Authors: Mohamad Bydon, MD, FAANS ; Anshit Goyal, MBBS; Elena Blaginykh, MD, MPH; Waseem Wahood, MS; Mohammed Alvi, MBBS (Rochester, MN)

Introduction: Epidural and intrathecal opioids are effective means of postoperative analgesia in lumbar spine surgery. However, their use is limited by adverse events such as respiratory depression. We performed a systematic review and meta-analysis of current randomized controlled studies to compare outcomes following use of spinal morphine against other intraoperative analgesic alternatives. Methods: A literature search was performed in accordance with the PRISMA (Preferred Reporting Items for Systematic Reviews and Meta-Analyses) guidelines for article screening and inclusion. We included prospective randomized studies with at least 5 adult (>18) patients in each group undergoing lumbar spine surgery with use of either spinal (intrathecal or epidural) morphine or other analgesic alternatives for post-operative pain control. Given heterogeneity in control groups, random-effects meta-analysis was performed to compare outcomes such as complication rates, postoperative analgesic requirements and pain control as measured by the Visual Analog Scale (VAS-BP). Results: Seven studies (n=592 patients) were included with 376 (63.5%) receiving spinal morphine. All patients received postoperative narcotics either by patient controlled analgesia or on-demand parenteral administration. Compared to controls (local anesthetic/no morphine /normal saline) patients receiving intrathecal/epidural morphine showed lower postoperative VAS scores (Mean Difference (SMD): -0.31,CI:-0.94to0.33, p<0.001, I2=89%) and opioid analgesic requirements (SMD: -1.92,CI: -3.74to-0.11, p<0.001, I2=96%).

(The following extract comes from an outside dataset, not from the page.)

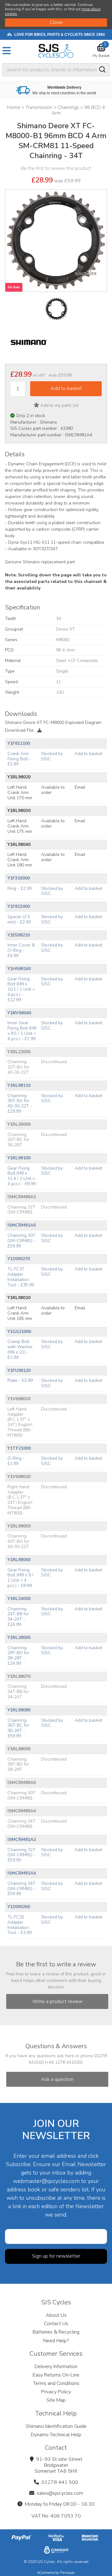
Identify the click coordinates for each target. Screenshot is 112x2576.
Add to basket (88, 754)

No difference was observed in rate of nausea/vomiting (OR: 0.93, CI: 0.25-3.49, p=0.91, I2=84%), urinary retention (OR: 1.67, CI:0.80-3.48, p=0.17, I2=44%) and apneic episodes (OR: 1.21,CI: 0.33-4.51, p=0.77, I2=53%). However, pruritus (OR: 4.56,CI: 2.3-9.04, p<0.001, I2=0%) was found to be higher with spinal administration of morphine. Conclusion: Use of intrathecal and epidural morphine may be associated with improved post-operative pain control and decreased postoperative analgesic requirements with a safety profile comparable to other intraoperative analgesic alternatives.